Through the end of the data below, output every line exactly, beginning with the line that contains "September 2019 (537, 1697)".

------ Extracted data ------

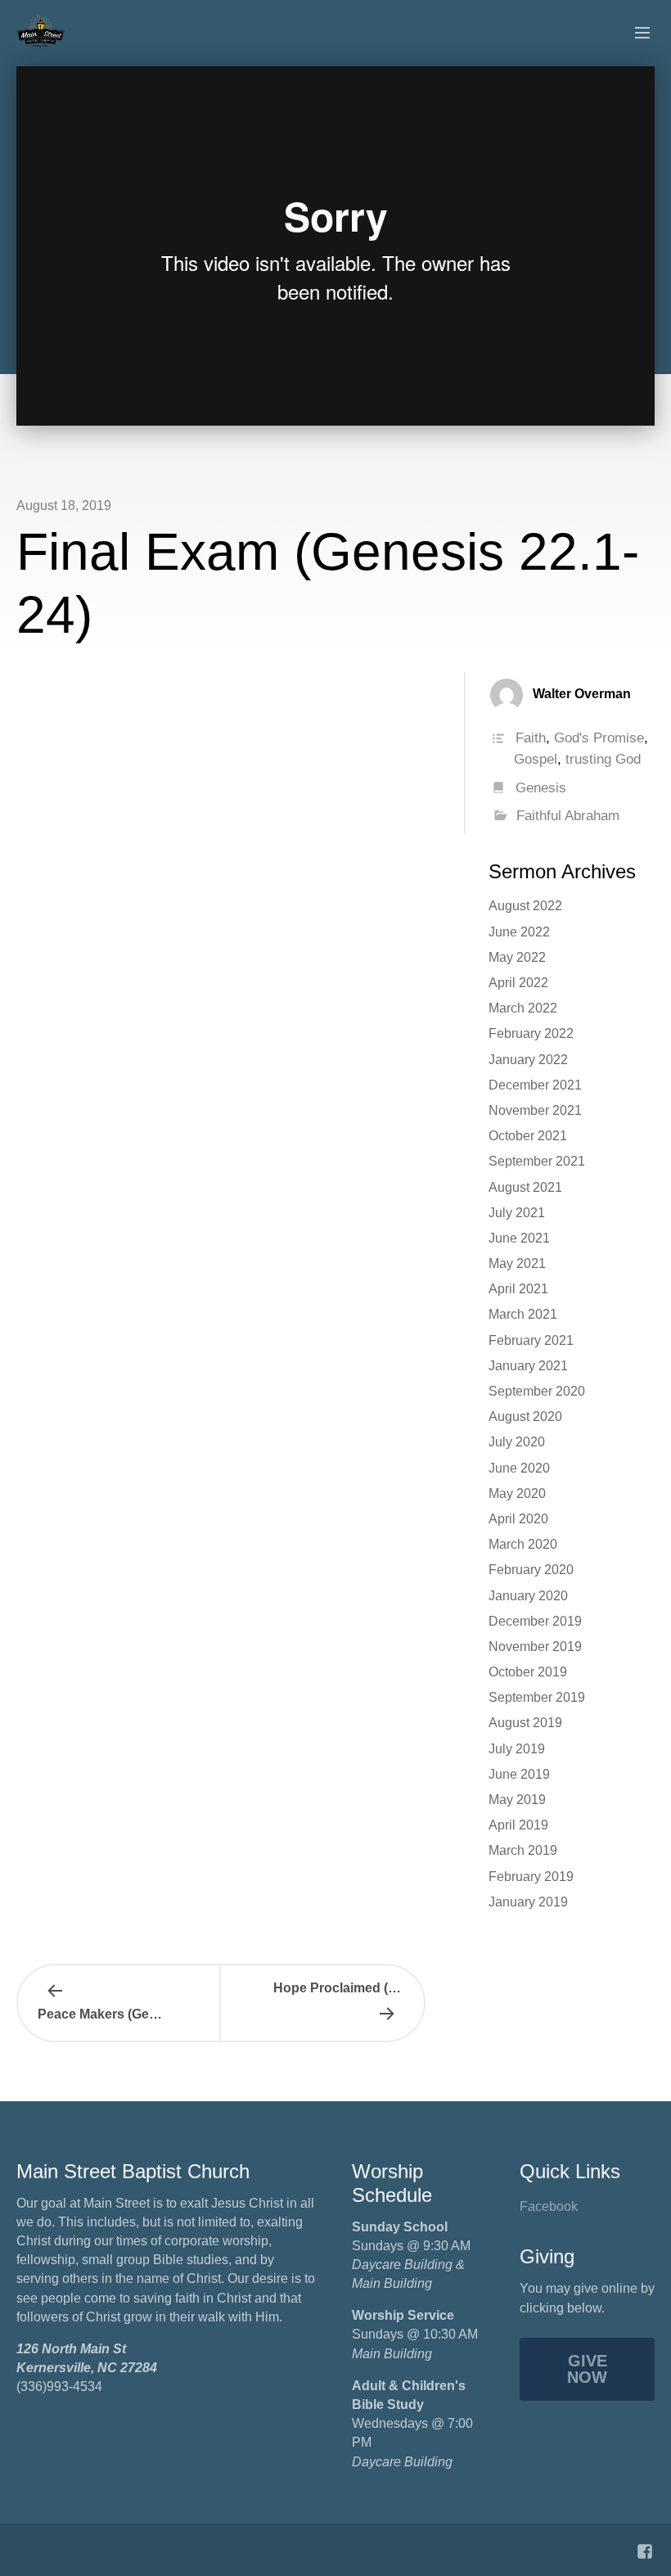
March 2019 (523, 1850)
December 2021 (535, 1085)
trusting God (603, 759)
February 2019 (531, 1877)
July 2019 (517, 1749)
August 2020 (525, 1416)
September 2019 (537, 1697)
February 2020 (531, 1570)
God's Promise (599, 738)
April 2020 (518, 1519)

------

### Output for this exercise
September 2019 (537, 1697)
February 2020 (531, 1570)
God's Promise (599, 738)
April 2020 (518, 1519)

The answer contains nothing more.